Le rapport insiste enfin sur plusieurs limites d’utilisation. D’une part, la précision de la cartographie demeure directement tributaire de la qualité des données altimétriques, en particulier dans les secteurs ne disposant pas de données récentes. D’autre part, le nombre de points de mesure disposant de chroniques suffisamment longues ne permet pas, à lui seul, de tracer directement des cartes de PHE à 50 ans et 100 ans à l’échelle de toute la nappe ; le recours à une méthode indirecte par calcul et spatialisation des écarts introduit donc une part d’incertitude. Par ailleurs, le secteur de la Doller n’a pas été traité, faute de données suffisantes, même si des études hydrogéologiques en cours devraient permettre à terme d’étendre la cartographie à ce secteur. Enfin, à proximité des cours d’eau, les apports en situation de hautes eaux peuvent être localement sous-estimés, les lignes d’eau n’étant pas prises en compte dans le calcul des surcotes.
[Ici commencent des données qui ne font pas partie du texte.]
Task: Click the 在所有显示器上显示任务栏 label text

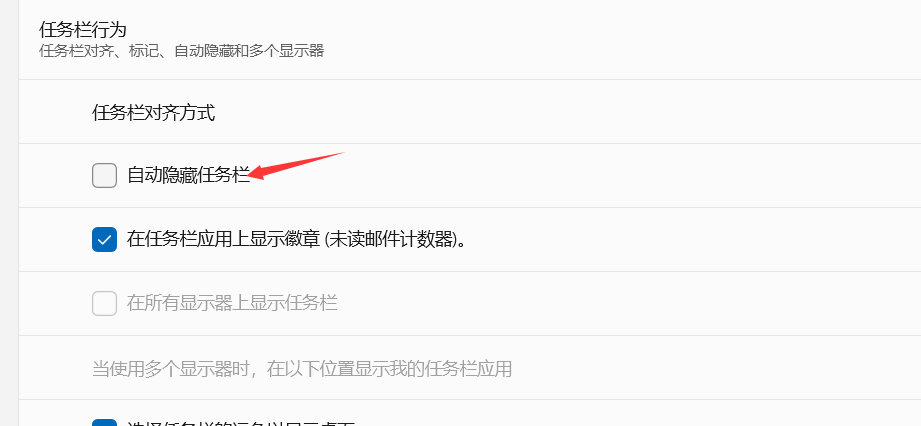Action: click(x=232, y=303)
En conséquence, la carte produite doit être considérée comme un outil régional d’aide à la décision, et non comme un document suffisant à lui seul pour statuer sur la faisabilité d’un projet d’infiltration. Son utilisation doit être complétée par une analyse locale prenant en compte les caractéristiques du site, la qualité des rejets, les propriétés des sols, les risques de pollution et les interactions hydrologiques et hydrogéologiques particulières. Le rapport souligne à ce titre l’intérêt d’une mise à jour régulière de la cartographie afin d’intégrer de nouvelles données altimétriques et les résultats d’études locales complémentaires.